Entries shown:
>>>>>
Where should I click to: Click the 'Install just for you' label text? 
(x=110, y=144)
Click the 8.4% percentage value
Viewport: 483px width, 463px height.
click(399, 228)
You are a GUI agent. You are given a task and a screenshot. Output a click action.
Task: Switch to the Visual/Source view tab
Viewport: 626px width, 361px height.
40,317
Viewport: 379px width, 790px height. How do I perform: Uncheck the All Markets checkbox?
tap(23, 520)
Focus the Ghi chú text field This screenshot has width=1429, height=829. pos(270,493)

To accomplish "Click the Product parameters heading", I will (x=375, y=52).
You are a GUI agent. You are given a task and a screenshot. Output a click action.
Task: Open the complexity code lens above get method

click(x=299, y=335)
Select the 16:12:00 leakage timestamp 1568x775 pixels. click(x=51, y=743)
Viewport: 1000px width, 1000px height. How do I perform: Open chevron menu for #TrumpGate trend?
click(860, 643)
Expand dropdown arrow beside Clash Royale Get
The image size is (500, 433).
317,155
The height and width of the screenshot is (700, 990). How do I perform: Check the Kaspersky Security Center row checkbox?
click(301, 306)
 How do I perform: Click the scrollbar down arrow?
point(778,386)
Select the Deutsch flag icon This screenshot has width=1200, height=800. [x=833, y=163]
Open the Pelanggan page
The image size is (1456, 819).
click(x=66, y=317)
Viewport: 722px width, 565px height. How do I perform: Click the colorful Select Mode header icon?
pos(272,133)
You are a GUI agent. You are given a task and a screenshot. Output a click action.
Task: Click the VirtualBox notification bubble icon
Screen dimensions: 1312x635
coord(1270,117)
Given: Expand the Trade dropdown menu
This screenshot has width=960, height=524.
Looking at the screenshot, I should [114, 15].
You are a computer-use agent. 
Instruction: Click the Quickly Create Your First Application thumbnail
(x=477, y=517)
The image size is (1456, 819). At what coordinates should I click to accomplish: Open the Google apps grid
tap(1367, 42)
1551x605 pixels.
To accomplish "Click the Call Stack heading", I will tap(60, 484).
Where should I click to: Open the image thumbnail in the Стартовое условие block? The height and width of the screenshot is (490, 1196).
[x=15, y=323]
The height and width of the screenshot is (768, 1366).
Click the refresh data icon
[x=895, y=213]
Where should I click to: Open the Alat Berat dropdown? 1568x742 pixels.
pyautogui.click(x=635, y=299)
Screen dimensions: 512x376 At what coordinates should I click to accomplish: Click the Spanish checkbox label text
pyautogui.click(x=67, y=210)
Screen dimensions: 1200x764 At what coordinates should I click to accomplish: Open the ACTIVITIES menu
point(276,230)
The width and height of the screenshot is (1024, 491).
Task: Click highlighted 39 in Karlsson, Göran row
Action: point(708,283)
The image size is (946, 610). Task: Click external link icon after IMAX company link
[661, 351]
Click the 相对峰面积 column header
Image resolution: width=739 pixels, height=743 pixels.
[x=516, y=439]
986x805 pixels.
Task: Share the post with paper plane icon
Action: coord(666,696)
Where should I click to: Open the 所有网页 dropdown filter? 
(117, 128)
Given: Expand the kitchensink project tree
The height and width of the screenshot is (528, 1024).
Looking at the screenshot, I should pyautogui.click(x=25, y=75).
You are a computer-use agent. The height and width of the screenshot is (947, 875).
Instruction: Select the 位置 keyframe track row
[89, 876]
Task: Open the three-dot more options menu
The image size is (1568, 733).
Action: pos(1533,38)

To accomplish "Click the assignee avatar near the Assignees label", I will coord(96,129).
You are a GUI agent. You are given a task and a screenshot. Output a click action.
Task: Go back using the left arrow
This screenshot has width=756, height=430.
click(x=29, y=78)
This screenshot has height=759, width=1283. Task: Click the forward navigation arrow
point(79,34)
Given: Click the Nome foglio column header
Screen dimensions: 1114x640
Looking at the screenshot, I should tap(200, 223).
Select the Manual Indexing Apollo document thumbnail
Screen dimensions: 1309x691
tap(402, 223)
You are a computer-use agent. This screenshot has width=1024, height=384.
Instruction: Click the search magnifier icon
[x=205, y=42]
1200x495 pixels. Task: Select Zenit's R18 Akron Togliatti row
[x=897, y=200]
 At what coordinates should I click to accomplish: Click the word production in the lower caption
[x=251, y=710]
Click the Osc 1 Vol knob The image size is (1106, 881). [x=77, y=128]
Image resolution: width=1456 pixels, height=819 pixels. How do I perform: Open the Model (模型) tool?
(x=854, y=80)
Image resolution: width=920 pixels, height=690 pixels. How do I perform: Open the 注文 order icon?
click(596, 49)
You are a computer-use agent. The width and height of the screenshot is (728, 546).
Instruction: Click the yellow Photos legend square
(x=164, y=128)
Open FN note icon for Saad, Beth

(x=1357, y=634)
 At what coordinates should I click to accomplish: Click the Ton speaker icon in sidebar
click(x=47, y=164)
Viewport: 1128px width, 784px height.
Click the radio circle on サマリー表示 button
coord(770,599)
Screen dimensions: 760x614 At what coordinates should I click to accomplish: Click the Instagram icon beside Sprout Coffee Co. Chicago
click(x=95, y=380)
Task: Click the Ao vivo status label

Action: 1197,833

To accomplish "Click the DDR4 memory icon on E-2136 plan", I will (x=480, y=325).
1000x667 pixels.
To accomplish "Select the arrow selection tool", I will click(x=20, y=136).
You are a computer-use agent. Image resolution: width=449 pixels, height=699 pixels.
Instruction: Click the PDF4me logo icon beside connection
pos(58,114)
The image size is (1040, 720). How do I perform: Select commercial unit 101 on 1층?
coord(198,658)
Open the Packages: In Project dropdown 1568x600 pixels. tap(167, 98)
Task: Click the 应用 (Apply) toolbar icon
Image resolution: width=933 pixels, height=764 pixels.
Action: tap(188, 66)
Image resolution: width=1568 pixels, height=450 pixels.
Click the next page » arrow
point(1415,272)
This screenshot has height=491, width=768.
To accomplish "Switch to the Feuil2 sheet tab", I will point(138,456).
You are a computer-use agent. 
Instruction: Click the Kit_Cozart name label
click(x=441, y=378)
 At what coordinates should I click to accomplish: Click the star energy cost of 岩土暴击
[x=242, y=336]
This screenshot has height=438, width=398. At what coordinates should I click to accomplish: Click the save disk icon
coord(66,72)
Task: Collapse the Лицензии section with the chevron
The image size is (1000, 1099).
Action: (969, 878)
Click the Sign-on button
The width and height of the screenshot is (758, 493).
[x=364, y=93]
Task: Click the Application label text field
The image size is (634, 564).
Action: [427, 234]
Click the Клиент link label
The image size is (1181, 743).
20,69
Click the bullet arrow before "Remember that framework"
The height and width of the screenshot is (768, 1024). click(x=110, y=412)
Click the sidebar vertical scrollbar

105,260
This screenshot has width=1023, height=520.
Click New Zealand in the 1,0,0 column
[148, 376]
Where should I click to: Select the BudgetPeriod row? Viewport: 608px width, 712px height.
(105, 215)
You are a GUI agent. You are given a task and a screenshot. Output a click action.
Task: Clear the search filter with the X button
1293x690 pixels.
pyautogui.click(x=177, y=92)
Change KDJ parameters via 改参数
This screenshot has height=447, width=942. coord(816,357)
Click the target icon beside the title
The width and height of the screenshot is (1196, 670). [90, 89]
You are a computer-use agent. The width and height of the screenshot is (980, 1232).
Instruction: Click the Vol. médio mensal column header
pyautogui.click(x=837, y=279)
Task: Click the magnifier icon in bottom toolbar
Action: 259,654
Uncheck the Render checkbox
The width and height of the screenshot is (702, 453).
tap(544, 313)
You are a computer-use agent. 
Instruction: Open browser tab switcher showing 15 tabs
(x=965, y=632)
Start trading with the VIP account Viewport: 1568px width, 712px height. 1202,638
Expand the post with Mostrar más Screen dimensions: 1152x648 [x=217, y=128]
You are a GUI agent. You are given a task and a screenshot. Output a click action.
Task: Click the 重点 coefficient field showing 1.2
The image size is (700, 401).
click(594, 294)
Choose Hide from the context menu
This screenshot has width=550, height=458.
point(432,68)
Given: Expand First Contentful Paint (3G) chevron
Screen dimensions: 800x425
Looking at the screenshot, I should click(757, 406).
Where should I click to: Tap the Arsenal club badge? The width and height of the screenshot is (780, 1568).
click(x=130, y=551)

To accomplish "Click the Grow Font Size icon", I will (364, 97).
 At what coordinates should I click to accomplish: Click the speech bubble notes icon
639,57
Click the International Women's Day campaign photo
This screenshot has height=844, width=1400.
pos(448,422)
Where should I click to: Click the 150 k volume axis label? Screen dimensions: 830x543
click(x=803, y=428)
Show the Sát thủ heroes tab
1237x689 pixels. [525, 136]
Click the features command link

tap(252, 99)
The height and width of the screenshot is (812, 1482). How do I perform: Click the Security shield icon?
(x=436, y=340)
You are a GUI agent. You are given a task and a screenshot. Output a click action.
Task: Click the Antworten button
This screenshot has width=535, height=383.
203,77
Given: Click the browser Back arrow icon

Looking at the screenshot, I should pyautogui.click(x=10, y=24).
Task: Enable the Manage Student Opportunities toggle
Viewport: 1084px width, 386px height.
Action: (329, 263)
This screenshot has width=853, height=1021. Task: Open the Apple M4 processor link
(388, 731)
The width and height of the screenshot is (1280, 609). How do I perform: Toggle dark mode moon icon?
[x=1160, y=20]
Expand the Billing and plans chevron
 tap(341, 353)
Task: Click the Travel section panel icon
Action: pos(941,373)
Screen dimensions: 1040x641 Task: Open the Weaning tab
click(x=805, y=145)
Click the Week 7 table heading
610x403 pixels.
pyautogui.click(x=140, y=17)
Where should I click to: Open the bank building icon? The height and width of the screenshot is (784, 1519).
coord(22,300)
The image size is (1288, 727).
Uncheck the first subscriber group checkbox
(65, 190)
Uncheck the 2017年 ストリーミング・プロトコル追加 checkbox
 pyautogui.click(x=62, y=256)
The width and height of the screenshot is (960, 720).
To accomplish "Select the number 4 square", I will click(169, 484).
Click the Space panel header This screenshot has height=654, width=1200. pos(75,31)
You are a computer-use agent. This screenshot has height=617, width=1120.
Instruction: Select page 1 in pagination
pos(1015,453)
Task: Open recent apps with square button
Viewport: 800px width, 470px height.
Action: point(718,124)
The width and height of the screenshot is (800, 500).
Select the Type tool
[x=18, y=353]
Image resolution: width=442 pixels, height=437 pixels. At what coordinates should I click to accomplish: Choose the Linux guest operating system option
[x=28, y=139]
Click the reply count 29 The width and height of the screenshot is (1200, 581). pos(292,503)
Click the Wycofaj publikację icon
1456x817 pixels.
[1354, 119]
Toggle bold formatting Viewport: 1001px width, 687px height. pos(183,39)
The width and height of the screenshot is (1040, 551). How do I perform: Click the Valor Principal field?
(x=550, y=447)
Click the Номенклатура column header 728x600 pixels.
<<<<<
Exercise objective: The required output is the stretch of entries above from the line containing "This screenshot has height=759, width=1283." through the line containing "You are a computer-use agent. Image", reproduced exactly.

Answer to the problem:
This screenshot has height=759, width=1283. Task: Click the forward navigation arrow
point(79,34)
Given: Click the Nome foglio column header
Screen dimensions: 1114x640
Looking at the screenshot, I should tap(200, 223).
Select the Manual Indexing Apollo document thumbnail
Screen dimensions: 1309x691
tap(402, 223)
You are a computer-use agent. This screenshot has width=1024, height=384.
Instruction: Click the search magnifier icon
[x=205, y=42]
1200x495 pixels. Task: Select Zenit's R18 Akron Togliatti row
[x=897, y=200]
 At what coordinates should I click to accomplish: Click the word production in the lower caption
[x=251, y=710]
Click the Osc 1 Vol knob The image size is (1106, 881). [x=77, y=128]
Image resolution: width=1456 pixels, height=819 pixels. How do I perform: Open the Model (模型) tool?
(x=854, y=80)
Image resolution: width=920 pixels, height=690 pixels. How do I perform: Open the 注文 order icon?
click(596, 49)
You are a computer-use agent. The width and height of the screenshot is (728, 546).
Instruction: Click the yellow Photos legend square
(x=164, y=128)
Open FN note icon for Saad, Beth

(x=1357, y=634)
 At what coordinates should I click to accomplish: Click the Ton speaker icon in sidebar
click(x=47, y=164)
Viewport: 1128px width, 784px height.
Click the radio circle on サマリー表示 button
coord(770,599)
Screen dimensions: 760x614 At what coordinates should I click to accomplish: Click the Instagram icon beside Sprout Coffee Co. Chicago
click(x=95, y=380)
Task: Click the Ao vivo status label

Action: 1197,833

To accomplish "Click the DDR4 memory icon on E-2136 plan", I will (x=480, y=325).
1000x667 pixels.
To accomplish "Select the arrow selection tool", I will click(x=20, y=136).
You are a computer-use agent. Image resolution: width=449 pixels, height=699 pixels.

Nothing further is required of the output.